Figure 1. rLcn2 suppresses effector T cells after kidney transplantation. BALB/c to C57BL/6 kidney transplant recipients received perioperative rLcn2 (250 µg, s.c.) or vehicle. T cells, including helper (Th) and cytotoxic (Tc) subsets and their effector memory populations, were analyzed in kidney grafts, spleens, lymph nodes, and blood at pod-3 and pod-7 by flow cytometry. Gating strategies are described in Supplementary Figure S1. rLcn2 treatment reduced effector memory T cells, Th, and Tc subsets at pod-7 across multiple tissues, while total T cell numbers remained unchanged. Scatter plots show the relative frequencies (%) of the indicated cell types. Data are presented as mean (n = 7 KTx pod-3 and pod-7, n = 8 KTx + rLcn2 pod-3 and pod-7); statistical significance was determined by ordinary one-way ANOVA (*p < 0.05, **p ≤ 0.01, ***p ≤ 0.001, ****p ≤ 0.0001).

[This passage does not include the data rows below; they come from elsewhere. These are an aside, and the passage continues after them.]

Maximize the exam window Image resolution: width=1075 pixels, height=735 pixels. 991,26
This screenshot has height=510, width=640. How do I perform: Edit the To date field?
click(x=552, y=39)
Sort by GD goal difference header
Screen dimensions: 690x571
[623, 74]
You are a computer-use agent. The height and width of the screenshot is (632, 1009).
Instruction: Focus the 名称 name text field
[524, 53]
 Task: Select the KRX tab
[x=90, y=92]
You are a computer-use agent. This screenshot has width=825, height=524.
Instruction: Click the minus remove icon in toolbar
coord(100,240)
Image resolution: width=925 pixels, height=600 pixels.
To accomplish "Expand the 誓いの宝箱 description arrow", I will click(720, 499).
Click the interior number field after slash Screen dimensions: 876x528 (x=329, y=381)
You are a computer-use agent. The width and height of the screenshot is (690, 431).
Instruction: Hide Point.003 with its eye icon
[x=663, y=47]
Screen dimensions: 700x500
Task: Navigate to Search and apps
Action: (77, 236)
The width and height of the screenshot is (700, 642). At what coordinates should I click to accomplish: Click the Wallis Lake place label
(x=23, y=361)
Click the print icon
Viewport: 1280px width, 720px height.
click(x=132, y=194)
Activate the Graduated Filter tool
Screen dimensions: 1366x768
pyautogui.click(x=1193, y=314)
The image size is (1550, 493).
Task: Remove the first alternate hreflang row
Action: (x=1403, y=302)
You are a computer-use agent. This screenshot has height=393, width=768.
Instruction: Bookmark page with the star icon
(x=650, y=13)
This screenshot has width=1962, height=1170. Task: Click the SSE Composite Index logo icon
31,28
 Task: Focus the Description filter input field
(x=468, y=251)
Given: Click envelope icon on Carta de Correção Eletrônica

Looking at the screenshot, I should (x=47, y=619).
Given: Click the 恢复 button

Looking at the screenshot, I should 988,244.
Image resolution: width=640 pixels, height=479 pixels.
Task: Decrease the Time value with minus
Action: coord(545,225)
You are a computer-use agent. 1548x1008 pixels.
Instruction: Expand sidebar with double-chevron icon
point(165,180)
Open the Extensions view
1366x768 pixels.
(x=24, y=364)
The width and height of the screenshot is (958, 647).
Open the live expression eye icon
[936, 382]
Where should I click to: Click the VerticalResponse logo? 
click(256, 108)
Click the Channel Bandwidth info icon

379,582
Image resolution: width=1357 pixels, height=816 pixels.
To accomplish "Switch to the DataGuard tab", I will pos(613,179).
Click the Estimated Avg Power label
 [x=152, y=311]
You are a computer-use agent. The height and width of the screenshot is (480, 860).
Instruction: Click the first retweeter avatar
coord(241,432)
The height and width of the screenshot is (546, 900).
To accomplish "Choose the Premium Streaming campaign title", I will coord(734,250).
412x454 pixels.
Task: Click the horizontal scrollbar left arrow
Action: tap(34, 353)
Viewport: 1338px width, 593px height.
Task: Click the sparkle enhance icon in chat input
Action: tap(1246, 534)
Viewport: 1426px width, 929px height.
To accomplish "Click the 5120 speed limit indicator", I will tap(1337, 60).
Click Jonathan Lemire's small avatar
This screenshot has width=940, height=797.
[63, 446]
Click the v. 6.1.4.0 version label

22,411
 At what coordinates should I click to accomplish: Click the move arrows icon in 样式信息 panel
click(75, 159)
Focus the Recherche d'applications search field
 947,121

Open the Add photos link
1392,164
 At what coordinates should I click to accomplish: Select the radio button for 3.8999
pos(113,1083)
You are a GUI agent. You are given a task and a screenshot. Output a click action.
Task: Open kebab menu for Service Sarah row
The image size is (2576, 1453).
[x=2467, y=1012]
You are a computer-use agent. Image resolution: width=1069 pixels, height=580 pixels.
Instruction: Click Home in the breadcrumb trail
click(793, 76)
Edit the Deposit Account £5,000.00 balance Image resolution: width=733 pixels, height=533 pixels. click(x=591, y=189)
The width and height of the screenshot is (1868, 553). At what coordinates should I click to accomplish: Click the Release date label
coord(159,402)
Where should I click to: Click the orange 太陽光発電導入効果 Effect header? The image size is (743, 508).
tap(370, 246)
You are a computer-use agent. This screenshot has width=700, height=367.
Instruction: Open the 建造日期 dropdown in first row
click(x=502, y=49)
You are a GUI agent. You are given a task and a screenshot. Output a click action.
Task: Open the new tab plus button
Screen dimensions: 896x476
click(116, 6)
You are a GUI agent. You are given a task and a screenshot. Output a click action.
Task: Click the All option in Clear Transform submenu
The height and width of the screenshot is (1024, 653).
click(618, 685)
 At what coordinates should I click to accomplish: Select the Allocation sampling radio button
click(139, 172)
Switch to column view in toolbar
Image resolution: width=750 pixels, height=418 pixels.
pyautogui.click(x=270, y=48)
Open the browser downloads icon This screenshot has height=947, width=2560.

rLcn2 selectively attenuates effector functions of T lymphocytes
The extent of allograft damage is primarily determined by the activity and cytotoxic potential of graft-infiltrating T lymphocytes, which drive tissue damage through the release of pro-inflammatory cytokines, cytolytic granules, and other effector molecules. To examine whether rLcn2 treatment modulates functionality of these lymphocytes, immune cells were isolated from kidney grafts of rLcn2-treated and untreated recipients at pod-7 and the functional activities of both CD4+ and CD8+ T cells were assessed by measuring cytokine production (interferon-γ, IFNγ), degranulation capacity (CD107a expression), and perforin expression. While functional activities of intragraft CD4+ T cells remained unchanged between rLcn2-treated and untreated mice, CD8+ T cells isolated from kidney grafts of rLcn2-treated demonstrated a significant reduction in both degranulation capacity and the ability to secrete IFNγ and perforin compared to untreated mice (Figures 2A, B). Moreover, to examine the effect of rLcn2 on systemic alloimmune activity, the functional analysis of the lymphocytes isolated from one of the secondary lymphoid organs, i.e. spleens of rLcn2-treated and untreated recipients was performed. Interestingly, both CD4+ and CD8+ T cell subsets isolated from spleens of rLcn2 treated mice exhibited a significant reduction in their degranulation capacities compared to untreated controls (Figures 2C, D). Similarly, CD4+ T cells from the spleens of treated mice showed a marked decrease in their potential to secrete IFNγ. However, rLcn2 treatment did not influence IFNγ production in splenic CD8+ T cells, nor did it influence perforin production in both T cell subsets.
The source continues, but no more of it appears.